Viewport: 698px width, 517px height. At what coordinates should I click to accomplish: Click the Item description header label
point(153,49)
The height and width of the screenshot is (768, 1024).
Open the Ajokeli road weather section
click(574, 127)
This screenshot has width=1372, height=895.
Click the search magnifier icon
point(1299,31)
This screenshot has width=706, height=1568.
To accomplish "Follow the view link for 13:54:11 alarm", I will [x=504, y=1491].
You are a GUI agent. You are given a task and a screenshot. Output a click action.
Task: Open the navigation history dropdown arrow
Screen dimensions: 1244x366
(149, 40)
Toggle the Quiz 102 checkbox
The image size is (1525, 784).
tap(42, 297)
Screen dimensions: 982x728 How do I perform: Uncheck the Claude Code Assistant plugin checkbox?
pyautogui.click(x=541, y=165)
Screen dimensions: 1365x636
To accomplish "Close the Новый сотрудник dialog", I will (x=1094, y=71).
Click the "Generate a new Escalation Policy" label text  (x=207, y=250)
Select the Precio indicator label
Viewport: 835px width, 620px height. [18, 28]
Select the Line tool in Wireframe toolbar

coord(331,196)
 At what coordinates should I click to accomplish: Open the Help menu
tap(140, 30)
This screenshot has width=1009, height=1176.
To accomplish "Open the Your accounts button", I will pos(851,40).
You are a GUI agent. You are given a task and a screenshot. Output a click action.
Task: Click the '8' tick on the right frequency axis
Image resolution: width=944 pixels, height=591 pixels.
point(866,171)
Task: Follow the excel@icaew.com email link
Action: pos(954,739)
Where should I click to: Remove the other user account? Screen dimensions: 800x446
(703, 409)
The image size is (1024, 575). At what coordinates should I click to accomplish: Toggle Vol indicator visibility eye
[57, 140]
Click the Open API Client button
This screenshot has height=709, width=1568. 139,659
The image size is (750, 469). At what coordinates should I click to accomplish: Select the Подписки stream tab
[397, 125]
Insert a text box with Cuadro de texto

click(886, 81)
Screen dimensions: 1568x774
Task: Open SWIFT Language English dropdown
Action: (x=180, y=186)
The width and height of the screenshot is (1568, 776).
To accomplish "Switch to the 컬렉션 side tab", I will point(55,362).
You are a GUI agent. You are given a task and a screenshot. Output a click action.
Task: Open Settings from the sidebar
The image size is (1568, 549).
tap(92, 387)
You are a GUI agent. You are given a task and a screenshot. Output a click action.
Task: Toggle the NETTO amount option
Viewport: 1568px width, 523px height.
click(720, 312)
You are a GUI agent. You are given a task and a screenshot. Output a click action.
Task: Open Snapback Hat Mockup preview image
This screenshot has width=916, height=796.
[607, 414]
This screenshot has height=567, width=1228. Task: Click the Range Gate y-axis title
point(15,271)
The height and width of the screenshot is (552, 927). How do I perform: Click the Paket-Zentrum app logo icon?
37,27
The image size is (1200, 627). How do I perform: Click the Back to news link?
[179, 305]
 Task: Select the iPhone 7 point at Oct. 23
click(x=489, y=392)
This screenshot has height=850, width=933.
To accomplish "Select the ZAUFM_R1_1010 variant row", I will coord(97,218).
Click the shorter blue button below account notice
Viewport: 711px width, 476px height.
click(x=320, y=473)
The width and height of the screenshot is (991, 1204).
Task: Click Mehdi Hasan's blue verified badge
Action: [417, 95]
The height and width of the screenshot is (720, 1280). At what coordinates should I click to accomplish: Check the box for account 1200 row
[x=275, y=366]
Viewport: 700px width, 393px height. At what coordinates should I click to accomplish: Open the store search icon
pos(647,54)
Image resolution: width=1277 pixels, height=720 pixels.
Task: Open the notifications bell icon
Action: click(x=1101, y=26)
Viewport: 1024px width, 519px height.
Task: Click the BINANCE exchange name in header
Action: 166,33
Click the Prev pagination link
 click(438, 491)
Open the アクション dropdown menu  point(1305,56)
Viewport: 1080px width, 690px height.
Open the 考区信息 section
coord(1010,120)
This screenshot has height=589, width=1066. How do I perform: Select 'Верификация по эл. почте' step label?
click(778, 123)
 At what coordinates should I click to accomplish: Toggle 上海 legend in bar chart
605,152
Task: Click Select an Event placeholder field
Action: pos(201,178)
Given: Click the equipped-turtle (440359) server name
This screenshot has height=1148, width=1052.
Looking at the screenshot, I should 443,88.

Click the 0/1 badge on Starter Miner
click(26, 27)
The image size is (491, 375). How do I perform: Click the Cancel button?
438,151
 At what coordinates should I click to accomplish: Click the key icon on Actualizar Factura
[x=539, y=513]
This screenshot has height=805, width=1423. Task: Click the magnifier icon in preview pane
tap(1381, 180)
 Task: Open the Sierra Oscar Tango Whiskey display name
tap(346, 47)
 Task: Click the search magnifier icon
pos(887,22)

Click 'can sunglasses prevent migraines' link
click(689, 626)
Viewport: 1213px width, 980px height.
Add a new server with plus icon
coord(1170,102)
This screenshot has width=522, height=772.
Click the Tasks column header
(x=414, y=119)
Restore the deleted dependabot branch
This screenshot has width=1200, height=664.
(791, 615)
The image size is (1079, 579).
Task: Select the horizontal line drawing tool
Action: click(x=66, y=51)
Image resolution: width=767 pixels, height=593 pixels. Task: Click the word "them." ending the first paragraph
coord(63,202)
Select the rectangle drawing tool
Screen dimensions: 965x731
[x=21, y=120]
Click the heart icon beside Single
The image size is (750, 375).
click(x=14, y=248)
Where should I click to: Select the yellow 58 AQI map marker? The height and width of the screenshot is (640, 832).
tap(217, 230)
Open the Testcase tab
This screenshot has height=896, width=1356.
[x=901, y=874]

_ _ _ _ _ _ _

> **PROBLEM STATEMENT**: Print each entry exactly as it was written.

> **ANSWER AREA**:
Viewport: 698px width, 517px height. At what coordinates should I click to accomplish: Click the Item description header label
point(153,49)
The height and width of the screenshot is (768, 1024).
Open the Ajokeli road weather section
click(574, 127)
This screenshot has width=1372, height=895.
Click the search magnifier icon
point(1299,31)
This screenshot has width=706, height=1568.
To accomplish "Follow the view link for 13:54:11 alarm", I will [x=504, y=1491].
You are a GUI agent. You are given a task and a screenshot. Output a click action.
Task: Open the navigation history dropdown arrow
Screen dimensions: 1244x366
(149, 40)
Toggle the Quiz 102 checkbox
The image size is (1525, 784).
tap(42, 297)
Screen dimensions: 982x728 How do I perform: Uncheck the Claude Code Assistant plugin checkbox?
pyautogui.click(x=541, y=165)
Screen dimensions: 1365x636
To accomplish "Close the Новый сотрудник dialog", I will (x=1094, y=71).
Click the "Generate a new Escalation Policy" label text  (x=207, y=250)
Select the Precio indicator label
Viewport: 835px width, 620px height. [18, 28]
Select the Line tool in Wireframe toolbar

coord(331,196)
 At what coordinates should I click to accomplish: Open the Help menu
tap(140, 30)
This screenshot has width=1009, height=1176.
To accomplish "Open the Your accounts button", I will pos(851,40).
You are a GUI agent. You are given a task and a screenshot. Output a click action.
Task: Click the '8' tick on the right frequency axis
Image resolution: width=944 pixels, height=591 pixels.
point(866,171)
Task: Follow the excel@icaew.com email link
Action: pos(954,739)
Where should I click to: Remove the other user account? Screen dimensions: 800x446
(703, 409)
The image size is (1024, 575). At what coordinates should I click to accomplish: Toggle Vol indicator visibility eye
[57, 140]
Click the Open API Client button
This screenshot has height=709, width=1568. 139,659
The image size is (750, 469). At what coordinates should I click to accomplish: Select the Подписки stream tab
[397, 125]
Insert a text box with Cuadro de texto

click(886, 81)
Screen dimensions: 1568x774
Task: Open SWIFT Language English dropdown
Action: (x=180, y=186)
The width and height of the screenshot is (1568, 776).
To accomplish "Switch to the 컬렉션 side tab", I will point(55,362).
You are a GUI agent. You are given a task and a screenshot. Output a click action.
Task: Open Settings from the sidebar
The image size is (1568, 549).
tap(92, 387)
You are a GUI agent. You are given a task and a screenshot. Output a click action.
Task: Toggle the NETTO amount option
Viewport: 1568px width, 523px height.
click(720, 312)
You are a GUI agent. You are given a task and a screenshot. Output a click action.
Task: Open Snapback Hat Mockup preview image
This screenshot has width=916, height=796.
[607, 414]
This screenshot has height=567, width=1228. Task: Click the Range Gate y-axis title
point(15,271)
The height and width of the screenshot is (552, 927). How do I perform: Click the Paket-Zentrum app logo icon?
37,27
The image size is (1200, 627). How do I perform: Click the Back to news link?
[179, 305]
 Task: Select the iPhone 7 point at Oct. 23
click(x=489, y=392)
This screenshot has height=850, width=933.
To accomplish "Select the ZAUFM_R1_1010 variant row", I will coord(97,218).
Click the shorter blue button below account notice
Viewport: 711px width, 476px height.
click(x=320, y=473)
The width and height of the screenshot is (991, 1204).
Task: Click Mehdi Hasan's blue verified badge
Action: [417, 95]
The height and width of the screenshot is (720, 1280). At what coordinates should I click to accomplish: Check the box for account 1200 row
[x=275, y=366]
Viewport: 700px width, 393px height. At what coordinates should I click to accomplish: Open the store search icon
pos(647,54)
Image resolution: width=1277 pixels, height=720 pixels.
Task: Open the notifications bell icon
Action: click(x=1101, y=26)
Viewport: 1024px width, 519px height.
Task: Click the BINANCE exchange name in header
Action: 166,33
Click the Prev pagination link
 click(438, 491)
Open the アクション dropdown menu  point(1305,56)
Viewport: 1080px width, 690px height.
Open the 考区信息 section
coord(1010,120)
This screenshot has height=589, width=1066. How do I perform: Select 'Верификация по эл. почте' step label?
click(778, 123)
 At what coordinates should I click to accomplish: Toggle 上海 legend in bar chart
605,152
Task: Click Select an Event placeholder field
Action: pos(201,178)
Given: Click the equipped-turtle (440359) server name
This screenshot has height=1148, width=1052.
Looking at the screenshot, I should 443,88.

Click the 0/1 badge on Starter Miner
click(26, 27)
The image size is (491, 375). How do I perform: Click the Cancel button?
438,151
 At what coordinates should I click to accomplish: Click the key icon on Actualizar Factura
[x=539, y=513]
This screenshot has height=805, width=1423. Task: Click the magnifier icon in preview pane
tap(1381, 180)
 Task: Open the Sierra Oscar Tango Whiskey display name
tap(346, 47)
 Task: Click the search magnifier icon
pos(887,22)

Click 'can sunglasses prevent migraines' link
click(689, 626)
Viewport: 1213px width, 980px height.
Add a new server with plus icon
coord(1170,102)
This screenshot has width=522, height=772.
Click the Tasks column header
(x=414, y=119)
Restore the deleted dependabot branch
This screenshot has width=1200, height=664.
(791, 615)
The image size is (1079, 579).
Task: Select the horizontal line drawing tool
Action: click(x=66, y=51)
Image resolution: width=767 pixels, height=593 pixels. Task: Click the word "them." ending the first paragraph
coord(63,202)
Select the rectangle drawing tool
Screen dimensions: 965x731
[x=21, y=120]
Click the heart icon beside Single
The image size is (750, 375).
click(x=14, y=248)
Where should I click to: Select the yellow 58 AQI map marker? The height and width of the screenshot is (640, 832).
tap(217, 230)
Open the Testcase tab
This screenshot has height=896, width=1356.
[x=901, y=874]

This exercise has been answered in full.